Stored data entries
____

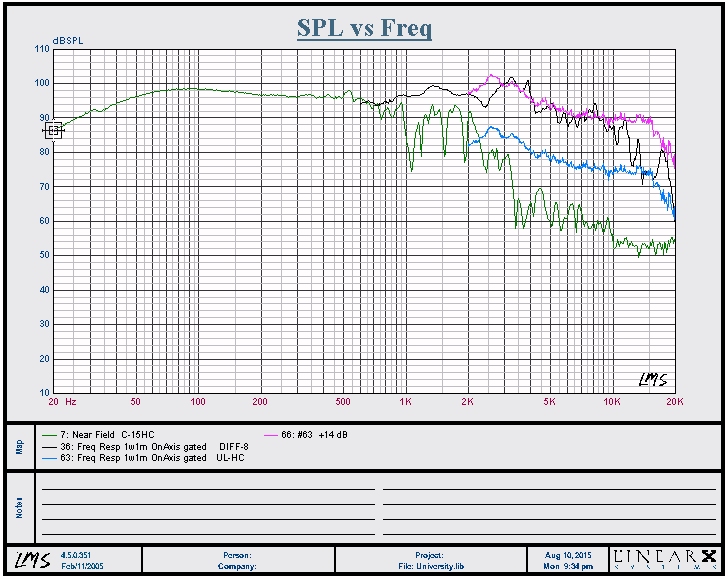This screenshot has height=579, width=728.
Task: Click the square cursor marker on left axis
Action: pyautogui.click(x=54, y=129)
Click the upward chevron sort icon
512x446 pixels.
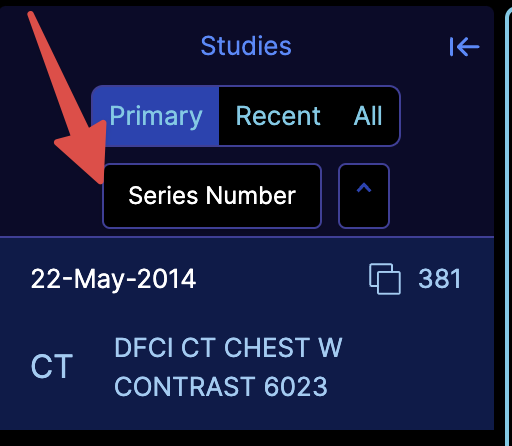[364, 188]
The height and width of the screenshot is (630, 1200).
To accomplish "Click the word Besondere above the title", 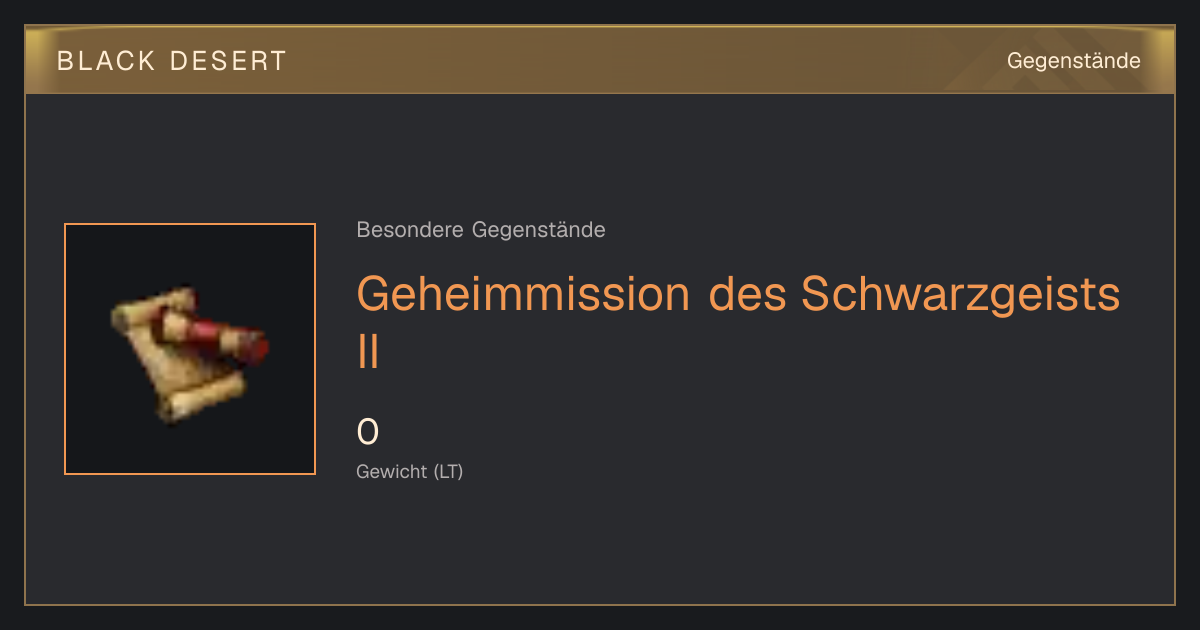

____

WHAT IS EXPECTED: Reproduce every line of the material above without any changes, but leave out the pictures.

WORKED SOLUTION:
This screenshot has height=579, width=728.
Task: Click the square cursor marker on left axis
Action: pyautogui.click(x=54, y=129)
Click the upward chevron sort icon
512x446 pixels.
[364, 188]
The height and width of the screenshot is (630, 1200).
To accomplish "Click the word Besondere above the title", 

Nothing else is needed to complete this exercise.